Ed Forester by Ed Forester June 25, 2014   Activities

For much of the year—most of it, if we’re being honest—Portland isn’t really all that great for biking. There’s the rain, for one thing, which is ever-present for about eight months straight beginning each October. Then depending where you are in town, there are the hills—not quite as problematic as they can be in Seattle or San Francisco, but in no way the ideal grade for easy biking. And we can’t forget to mention Portland’s growing MAX train system, which means an ever-extending network of bicycle-jarring tracks. 

My point is that if you were to travel to Portland anytime between October and May, you might find yourself asking how the city earned its renown for being the most bike-friendly place in the country. There are two key reasons why Bridge Town takes the title… 

First, Portlanders in general are a hearty, dedicated bunch who tend to be committed to both fitness and environmentally-friendly behavior. Clad in an armor of North Face raingear, Portland bicyclists pedal forward with an aloofness to the rain that borders on scorn. 

Second, once Portland’s rainy season comes to a close, the city transforms into nothing short of a cyclist’s paradise. From late spring until early autumn the weather is neither too hot nor too cold, the pavement is rarely if ever slicked with rain, and the streets are filled with oddly-garbed Portlandites, most of whom are on their way to their next tallboy of PBR or a front-porch barbeque, or both. If you’re looking to travel to Portland for the biking, this is the best time for it. 

It is during this period when the Zoobombers pedal into action; a group of more-or-less city sanctioned riders who mount child-sized bikes then blast down a steep hill that runs through the zoo at top speed. 

June also brings Pedalpalooza, a three week orgy of cycling events which include races, performance art, food stands, bike polo, a gay pride bike parade, and the largest naked bike ride on the planet. Many cities around the globe participate in the World Naked Bike Ride, but no city draws anywhere near as many bare-bicyclists as Portland. It was estimated that 8,000 people took part in the last one. 

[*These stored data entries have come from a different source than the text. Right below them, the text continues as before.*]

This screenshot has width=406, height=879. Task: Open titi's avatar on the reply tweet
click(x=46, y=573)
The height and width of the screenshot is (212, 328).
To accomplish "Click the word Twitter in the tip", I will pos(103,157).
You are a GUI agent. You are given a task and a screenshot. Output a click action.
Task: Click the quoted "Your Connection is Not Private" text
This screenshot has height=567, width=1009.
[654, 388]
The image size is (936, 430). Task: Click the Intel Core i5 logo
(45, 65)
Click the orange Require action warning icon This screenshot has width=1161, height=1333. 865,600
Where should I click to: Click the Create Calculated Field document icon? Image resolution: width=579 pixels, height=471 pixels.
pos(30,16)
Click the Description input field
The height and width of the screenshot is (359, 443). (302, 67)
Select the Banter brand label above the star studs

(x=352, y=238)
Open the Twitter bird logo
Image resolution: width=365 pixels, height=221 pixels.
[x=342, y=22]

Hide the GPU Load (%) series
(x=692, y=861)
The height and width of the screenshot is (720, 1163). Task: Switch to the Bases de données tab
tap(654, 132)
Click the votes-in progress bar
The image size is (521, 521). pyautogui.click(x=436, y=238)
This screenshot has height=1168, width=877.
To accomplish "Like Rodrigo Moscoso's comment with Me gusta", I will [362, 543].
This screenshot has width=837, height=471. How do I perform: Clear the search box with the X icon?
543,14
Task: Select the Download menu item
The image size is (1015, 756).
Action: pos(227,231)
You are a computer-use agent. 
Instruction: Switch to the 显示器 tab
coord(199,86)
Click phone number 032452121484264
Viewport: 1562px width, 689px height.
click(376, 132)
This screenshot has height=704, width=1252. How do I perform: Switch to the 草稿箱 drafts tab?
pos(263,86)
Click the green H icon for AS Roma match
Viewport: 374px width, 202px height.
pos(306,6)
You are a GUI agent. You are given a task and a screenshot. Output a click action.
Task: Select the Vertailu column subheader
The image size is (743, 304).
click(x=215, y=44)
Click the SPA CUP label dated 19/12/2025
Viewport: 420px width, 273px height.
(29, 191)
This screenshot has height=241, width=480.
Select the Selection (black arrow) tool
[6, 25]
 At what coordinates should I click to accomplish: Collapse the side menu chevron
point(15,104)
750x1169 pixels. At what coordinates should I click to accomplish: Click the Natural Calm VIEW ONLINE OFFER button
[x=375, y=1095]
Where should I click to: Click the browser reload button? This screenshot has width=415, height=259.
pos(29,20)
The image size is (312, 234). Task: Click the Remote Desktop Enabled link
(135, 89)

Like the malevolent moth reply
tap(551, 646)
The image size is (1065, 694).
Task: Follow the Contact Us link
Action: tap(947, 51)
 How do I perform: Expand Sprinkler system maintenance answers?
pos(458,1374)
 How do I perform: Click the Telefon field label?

The season of unbridled biking doesn’t stop there, with events such as the Cirque du Cycling taking place in the historic Mississippi district, Bridge Pedal setting bicyclists loose on the temporarily automobile-free bridges (of which there are many in Portland), and the Portland Twilight Criterium, which beckons some of the nation’s leading bicyclists for the largest race in the region.

Despite the fact that Portland’s ideal biking season blooms only for a short while, the city remains bike-friendly year round. 

Portland Street Biking

Bike lanes are becoming almost ubiquitous. Virtually every major road is bordered by a green bike lane. There are also a number of bike routes that were carefully selected to make summiting the hill in the north part of town less of a task—northbound runs along Williams St. with southbound paralleling one block away on Vancouver Ave. Portland is so alternative-transportation friendly, that it even has specially charted skateboarding routes. 

Bike parking is just as readily available, with some bars practically competing to offer the most stands and locking options. Then you have bike-oriented bars like Hopworks Bike Bar and BrewCycle, a bike shop on every other block, and the most expansive array of widely varying bicycle monstrosities you could ever imagine. The “fixie” is no longer king of the Portland bike scene. That crown goes to Frankensteins—the swing bikes, the tall bikes, and a million other piecework designs.

When all is said and done, if you’re looking to travel a U.S. destination of unrivaled bikeability, pedal your way to Portland.